- REQUIRED TASK A
According to the pinhole camera extract, on which side must the projection plane lie to keep photographs from coming out upside down?

The Pinhole Camera Model

A Virtual Pinhole Camera Model

Reading time: 21 mins.

Our next step is to develop a virtual camera based on the same principles as a pinhole camera. More precisely, our goal is to create a camera model that delivers images similar to those produced by a real pinhole camera. For example, if we take a picture of a given object with a pinhole camera, then when a 3D replica of that object is rendered with our virtual camera, the size and shape of the object in the computer-generated (CG) render must exactly match the size and shape of the real object in the photograph. However, before delving into the model itself, it is important to learn more about computer graphics camera models.

First, the details:

CG cameras have near and far clipping planes. Objects closer than the near clipping plane or farther than the far clipping plane are invisible to the camera. This feature allows us to exclude some scene geometry and render only specific portions of the scene, which is essential for rasterization to work.
In this chapter, we will also explore why, in CG, the image plane is positioned in front of the camera's aperture rather than behind it, as with real pinhole cameras. This positioning plays a crucial role in how cameras are conventionally defined in CG.
Finally, we must examine how to render a scene from any given viewpoint. Although this topic was discussed in the previous lesson, this chapter will briefly revisit it.

The important question we haven't yet addressed is, "Studying real cameras to understand how they work is great, but how is the camera model used to produce images?" In this chapter, we will demonstrate that the answer to this question depends on whether we use rasterization or ray-tracing as the rendering technique.

In this chapter, we will first review the points listed above one by one to provide a complete "picture" of how cameras work in CG. Then, the virtual camera model will be introduced and implemented in a program in the next (and final) chapter of this lesson.

How Do We Represent Cameras in the CG World?

Photographs produced by real-world pinhole cameras are upside down. This occurs because, as explained in the first chapter, the film plane is located behind the center of projection. However, this can be avoided if the projection plane lies on the same side as the scene, as shown in Figure 1. In the real world, the image plane cannot be located in front of the aperture because it would be impossible to isolate it from unwanted light. However, in the virtual world of computers, constructing our camera in this manner is feasible. Conceptually, this construction leads to viewing the hole of the camera (which also serves as the center of projection) as the actual position of the eye, with the image plane being the image that the eye sees.

- SUPPLIED ENTRIES

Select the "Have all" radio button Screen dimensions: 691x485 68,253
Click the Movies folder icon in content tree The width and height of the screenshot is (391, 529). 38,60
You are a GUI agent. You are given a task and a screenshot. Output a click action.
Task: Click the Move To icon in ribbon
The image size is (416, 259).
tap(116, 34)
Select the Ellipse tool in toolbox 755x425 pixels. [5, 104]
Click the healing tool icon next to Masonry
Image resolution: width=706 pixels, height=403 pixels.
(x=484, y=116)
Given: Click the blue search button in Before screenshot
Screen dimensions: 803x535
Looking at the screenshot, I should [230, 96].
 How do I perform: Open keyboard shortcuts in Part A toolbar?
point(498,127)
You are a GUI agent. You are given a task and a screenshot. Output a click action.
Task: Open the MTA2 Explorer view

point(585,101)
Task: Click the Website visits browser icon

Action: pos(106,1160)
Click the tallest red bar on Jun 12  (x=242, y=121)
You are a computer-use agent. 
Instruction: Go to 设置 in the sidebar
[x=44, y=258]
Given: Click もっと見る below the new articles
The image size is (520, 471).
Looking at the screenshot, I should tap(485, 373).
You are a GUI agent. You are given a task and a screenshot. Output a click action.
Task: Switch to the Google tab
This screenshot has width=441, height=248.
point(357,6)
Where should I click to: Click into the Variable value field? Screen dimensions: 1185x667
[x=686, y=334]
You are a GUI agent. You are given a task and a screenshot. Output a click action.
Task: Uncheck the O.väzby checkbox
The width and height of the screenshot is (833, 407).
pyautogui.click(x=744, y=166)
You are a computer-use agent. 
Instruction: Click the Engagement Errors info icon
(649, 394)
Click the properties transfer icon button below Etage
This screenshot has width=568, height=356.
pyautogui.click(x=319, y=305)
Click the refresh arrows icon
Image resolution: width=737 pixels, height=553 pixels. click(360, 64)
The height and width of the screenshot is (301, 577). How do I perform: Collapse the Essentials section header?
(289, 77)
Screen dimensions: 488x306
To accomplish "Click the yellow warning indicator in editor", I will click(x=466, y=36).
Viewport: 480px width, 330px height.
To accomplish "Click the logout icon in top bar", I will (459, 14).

- REQUIRED TASK B
Recast the lines of the listing between the lines holding "How do I perform: Open" and "pyautogui.click(x=319, y=305)", inclusive, as a Markdown table with the columns Row and Line. Number each row and leave out blank lines.

- WORKED ANSWER A
On the same side as the scene.

- WORKED ANSWER B
| Row | Line |
|---|---|
| 1 |  How do I perform: Open keyboard shortcuts in Part A toolbar? |
| 2 | point(498,127) |
| 3 | You are a GUI agent. You are given a task and a screenshot. Output a click action. |
| 4 | Task: Open the MTA2 Explorer view |
| 5 | point(585,101) |
| 6 | Task: Click the Website visits browser icon |
| 7 | Action: pos(106,1160) |
| 8 | Click the tallest red bar on Jun 12  (x=242, y=121) |
| 9 | You are a computer-use agent.  |
| 10 | Instruction: Go to 设置 in the sidebar |
| 11 | [x=44, y=258] |
| 12 | Given: Click もっと見る below the new articles |
| 13 | The image size is (520, 471). |
| 14 | Looking at the screenshot, I should tap(485, 373). |
| 15 | You are a GUI agent. You are given a task and a screenshot. Output a click action. |
| 16 | Task: Switch to the Google tab |
| 17 | This screenshot has width=441, height=248. |
| 18 | point(357,6) |
| 19 | Where should I click to: Click into the Variable value field? Screen dimensions: 1185x667 |
| 20 | [x=686, y=334] |
| 21 | You are a GUI agent. You are given a task and a screenshot. Output a click action. |
| 22 | Task: Uncheck the O.väzby checkbox |
| 23 | The width and height of the screenshot is (833, 407). |
| 24 | pyautogui.click(x=744, y=166) |
| 25 | You are a computer-use agent.  |
| 26 | Instruction: Click the Engagement Errors info icon |
| 27 | (649, 394) |
| 28 | Click the properties transfer icon button below Etage |
| 29 | This screenshot has width=568, height=356. |
| 30 | pyautogui.click(x=319, y=305) |